(Records from a pointing dataset)
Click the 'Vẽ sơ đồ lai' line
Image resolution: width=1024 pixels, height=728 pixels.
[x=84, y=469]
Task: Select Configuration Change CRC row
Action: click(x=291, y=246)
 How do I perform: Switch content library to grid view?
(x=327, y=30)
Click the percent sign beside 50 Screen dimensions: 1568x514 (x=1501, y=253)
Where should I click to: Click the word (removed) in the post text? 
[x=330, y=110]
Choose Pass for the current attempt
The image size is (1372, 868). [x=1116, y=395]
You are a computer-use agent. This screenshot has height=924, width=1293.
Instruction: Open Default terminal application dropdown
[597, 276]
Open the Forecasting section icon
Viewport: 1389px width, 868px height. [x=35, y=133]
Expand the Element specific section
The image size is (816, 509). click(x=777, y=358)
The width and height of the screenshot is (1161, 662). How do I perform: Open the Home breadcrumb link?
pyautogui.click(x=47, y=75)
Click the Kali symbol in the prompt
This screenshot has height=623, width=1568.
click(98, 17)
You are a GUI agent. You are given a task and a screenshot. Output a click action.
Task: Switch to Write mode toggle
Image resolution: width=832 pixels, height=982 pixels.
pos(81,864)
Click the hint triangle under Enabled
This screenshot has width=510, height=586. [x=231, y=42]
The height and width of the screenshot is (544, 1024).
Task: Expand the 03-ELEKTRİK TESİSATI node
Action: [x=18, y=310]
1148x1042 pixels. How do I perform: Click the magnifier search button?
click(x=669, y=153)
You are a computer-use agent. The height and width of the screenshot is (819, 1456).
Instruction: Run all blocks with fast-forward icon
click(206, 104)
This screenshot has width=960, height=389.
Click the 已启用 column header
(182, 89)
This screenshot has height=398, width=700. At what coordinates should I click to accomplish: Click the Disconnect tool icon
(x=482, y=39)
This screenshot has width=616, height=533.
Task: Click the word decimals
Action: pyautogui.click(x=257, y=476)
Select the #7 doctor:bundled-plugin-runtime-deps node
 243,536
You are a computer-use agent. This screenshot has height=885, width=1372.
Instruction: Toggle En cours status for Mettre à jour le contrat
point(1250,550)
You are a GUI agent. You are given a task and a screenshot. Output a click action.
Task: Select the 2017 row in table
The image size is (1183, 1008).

== Directions for this task ==
Reproduce the records verbatim from their first line through the line containing "The image size is (816, 509).", including both of those lines.

== Solution to this exercise ==
Click the 'Vẽ sơ đồ lai' line
Image resolution: width=1024 pixels, height=728 pixels.
[x=84, y=469]
Task: Select Configuration Change CRC row
Action: click(x=291, y=246)
 How do I perform: Switch content library to grid view?
(x=327, y=30)
Click the percent sign beside 50 Screen dimensions: 1568x514 (x=1501, y=253)
Where should I click to: Click the word (removed) in the post text? 
[x=330, y=110]
Choose Pass for the current attempt
The image size is (1372, 868). [x=1116, y=395]
You are a computer-use agent. This screenshot has height=924, width=1293.
Instruction: Open Default terminal application dropdown
[597, 276]
Open the Forecasting section icon
Viewport: 1389px width, 868px height. [x=35, y=133]
Expand the Element specific section
The image size is (816, 509). click(x=777, y=358)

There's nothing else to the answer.